▸ Task goal: From the entries below, copy every line that holds the word "Click".

▸ Data supplied:
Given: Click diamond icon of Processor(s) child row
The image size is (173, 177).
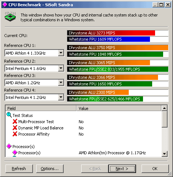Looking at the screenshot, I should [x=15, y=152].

--

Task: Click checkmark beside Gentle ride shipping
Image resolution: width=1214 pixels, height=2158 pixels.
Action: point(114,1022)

▸ Result for this exercise:
Given: Click diamond icon of Processor(s) child row
Task: Click checkmark beside Gentle ride shipping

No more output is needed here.